Es lo que pasa cuando la corrupción y la rapiña de los gobernantes se suman a las desigualdades en el reparto de la riqueza y a la represión: al final, la olla estalla por donde puede.

Ocurrió primero en Bielorrusia y se repite ahora con mucha mayor virulencia aún en otra república ex soviética: Kazajistán.

Tanta que su Gobierno ha decidido recurrir a la Organización del Tratado de la Seguridad Colectiva (CSTO), de la que forman también parte Bielorrusia, Armenia, Kirguistán, Tayikistán y Rusia, que ya ha enviado allí tropas.

Esa organización, creada en 1992 un poco a imitación de la Alianza Atlántica, fue un intento del Kremlin de vincular a las repúblicas que se habían declarado independientes tras la disolución de la Unión Soviética.

No es la primera vez que uno de sus miembros solicita ayuda: lo hizo ya Kirguistán en el verano de 2010 después de que estallase la violencia entre grupos kirguises y uzbecos, que dejó más de dos mil muertos.

El entonces presidente de Rusia, Dmitri Medvedev, consideró, sin embargo, que era más prudente no intervenir en aquel difícil y sangriento conflicto interétnico.

Algo parecido ocurrió cuando en 2021 el Gobierno armenio solicitó ayuda para la solución de un nuevo conflicto, esta vez de carácter fronterizo, con Azerbaiyán, otra república ex soviética, que no forma, sin embargo, parte de ese pacto de defensa mutua. Tampoco lo consiguió.

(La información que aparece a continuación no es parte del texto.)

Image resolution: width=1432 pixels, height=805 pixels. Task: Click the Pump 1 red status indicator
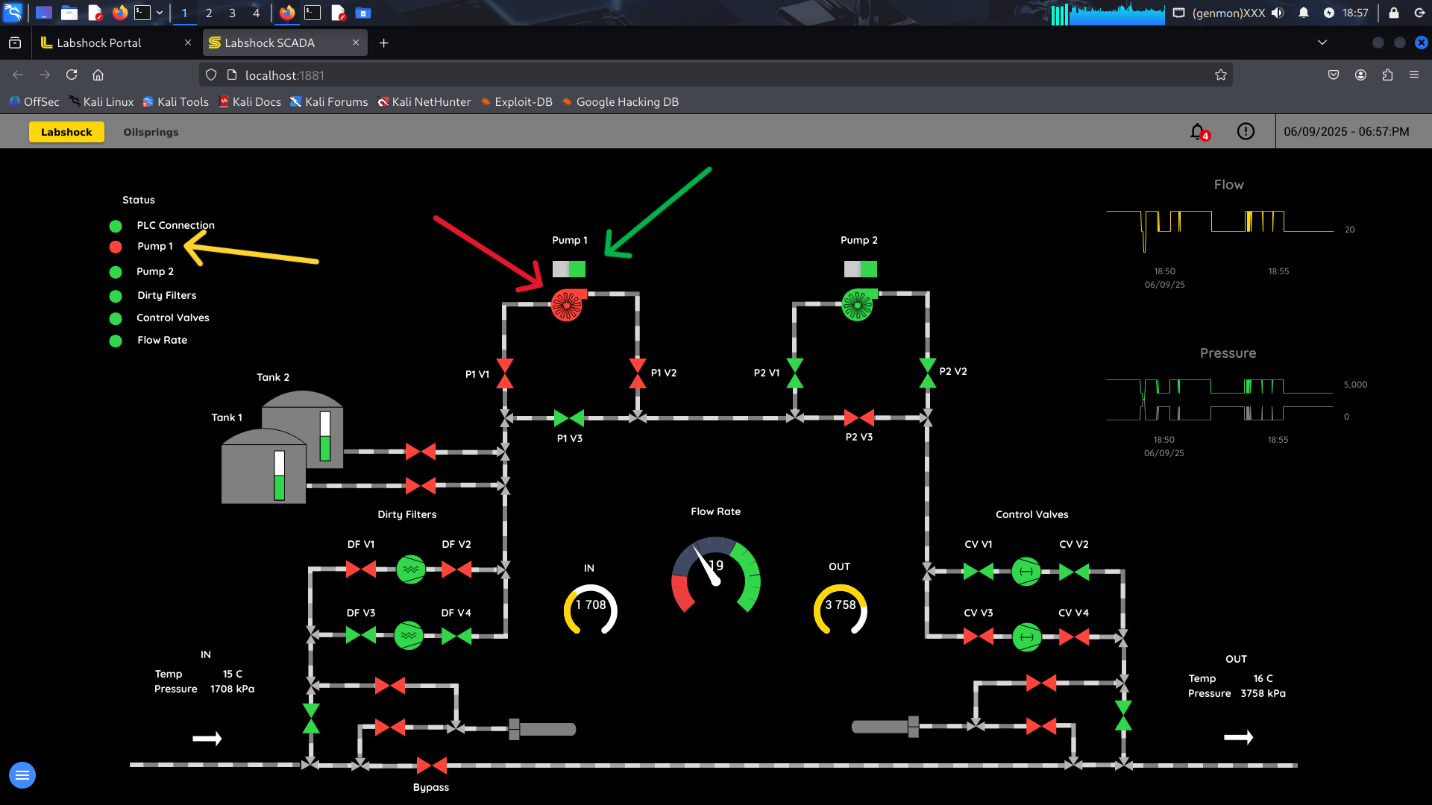pyautogui.click(x=116, y=247)
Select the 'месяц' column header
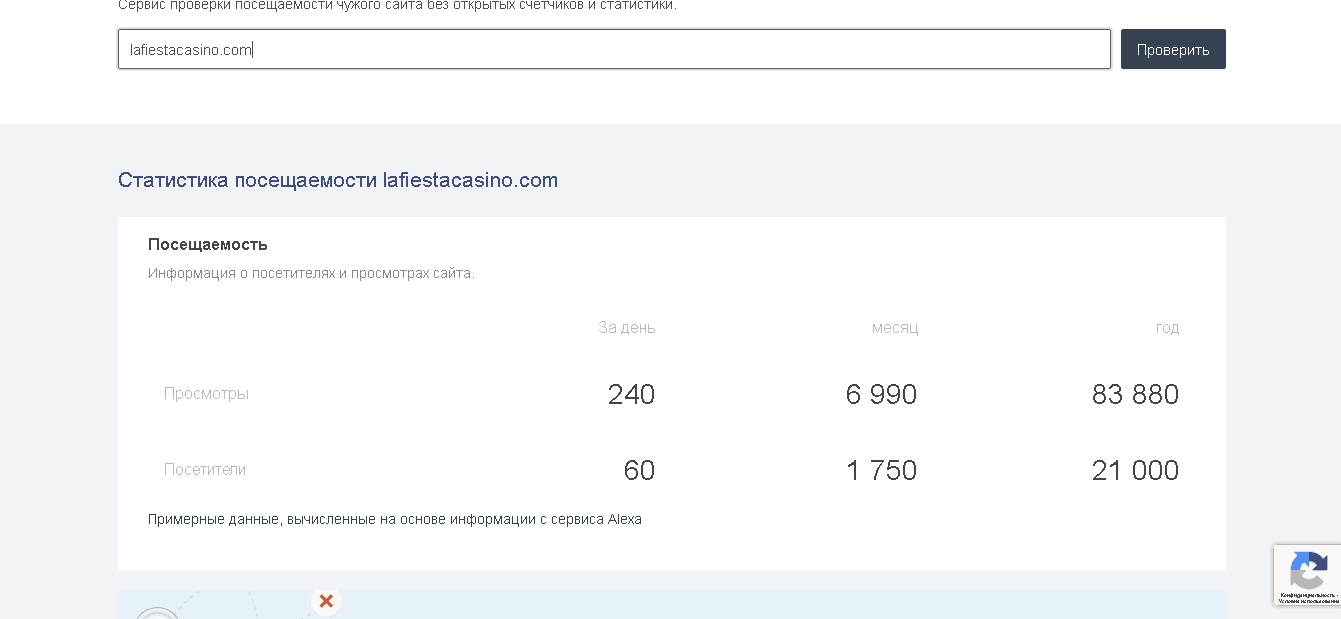1341x619 pixels. click(894, 327)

Y ahora precisamente le ha tocado a Nikol Pashinyan, primer ministro del país entonces desairado, Armenia, en su condición de presidente de turno de esa organización de defensa, suscribir el comunicado emanado del Kremlin en el que se habla de «amenaza a la seguridad y la soberanía afganas» y de «injerencias externas» en Kazajistán.

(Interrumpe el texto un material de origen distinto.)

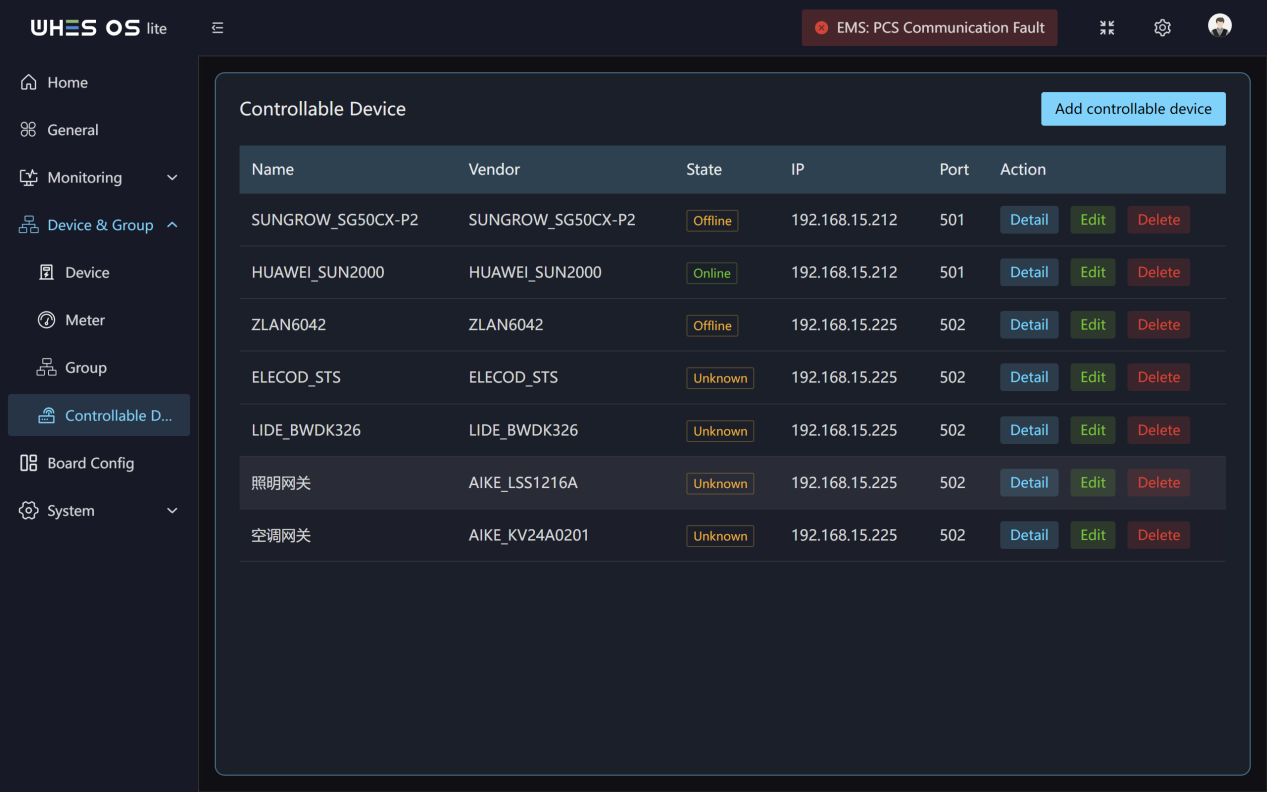Open the user avatar menu

pos(1219,26)
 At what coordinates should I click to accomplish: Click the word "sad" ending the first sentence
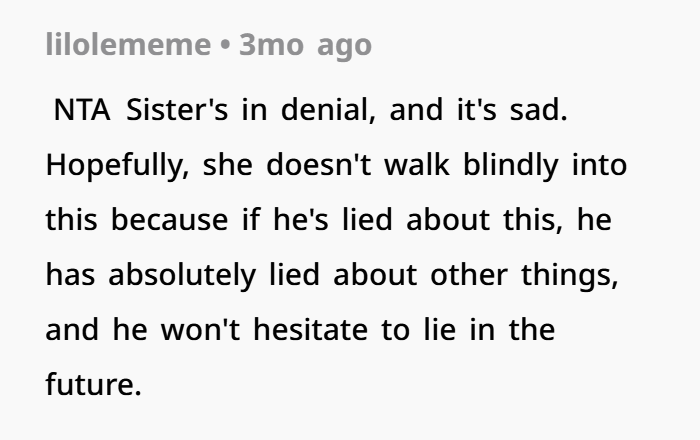(539, 110)
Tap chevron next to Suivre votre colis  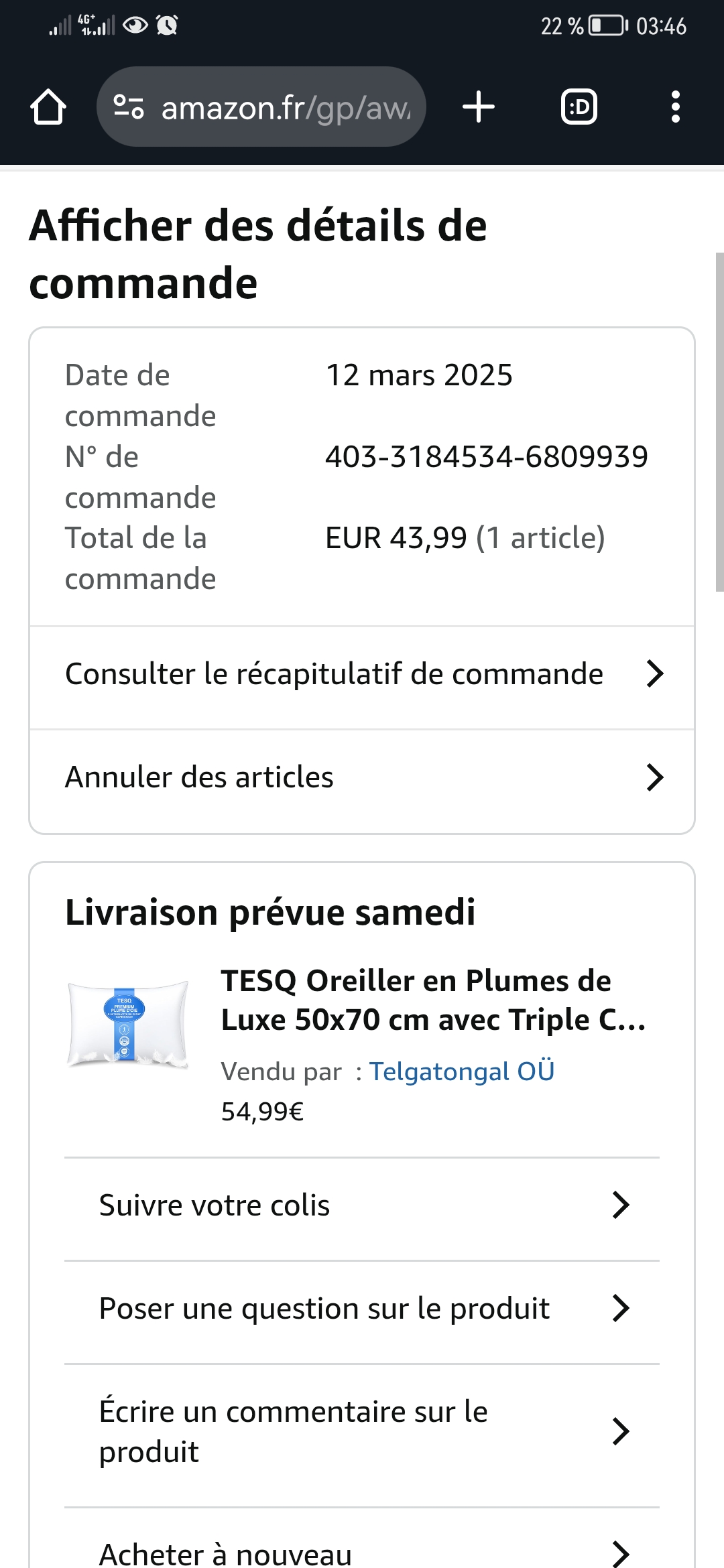(621, 1205)
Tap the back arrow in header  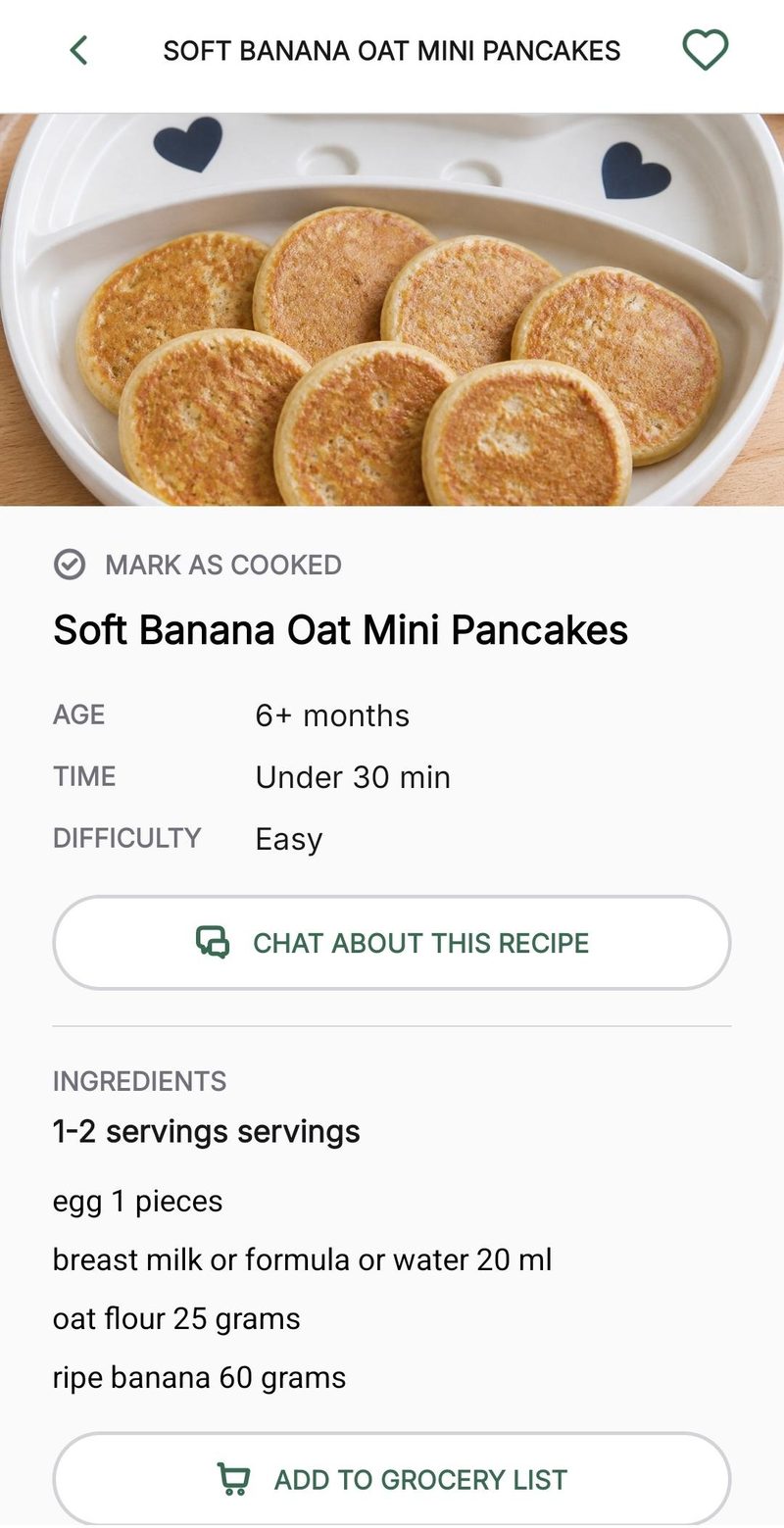[79, 50]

Por lo que el mundo ha podido ver televisión, la violencia de los manifestantes –el Gobierno habla sin más de «terroristas» y de injerencias extranjeras– ha sido enorme.

Se han incendiado edificios gubernamentales y se intentó tomar el control de estaciones de policía de Almaty, la ciudad más poblada del país y epicentro de las protestas.

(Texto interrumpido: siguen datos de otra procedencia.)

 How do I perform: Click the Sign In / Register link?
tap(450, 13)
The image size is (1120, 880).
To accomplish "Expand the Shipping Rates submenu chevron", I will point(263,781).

En la represión de los desórdenes –las fuerzas tienen orden de disparar a matar– han muerto, según el ministerio del Interior 26 manifestantes, a los que se suman 18 agentes del orden. Hay además cerca de 4.500 detenidos.

Aunque el desencadenante inmediato de la violencia popular fue el aumento del gas para los automóviles, antes subsidiado, el descontento viene de lejos y tiene que ver sobre todo con el hecho de que la ciudadanía no ve los beneficios del abundante petróleo y demás riquezas minerales del país.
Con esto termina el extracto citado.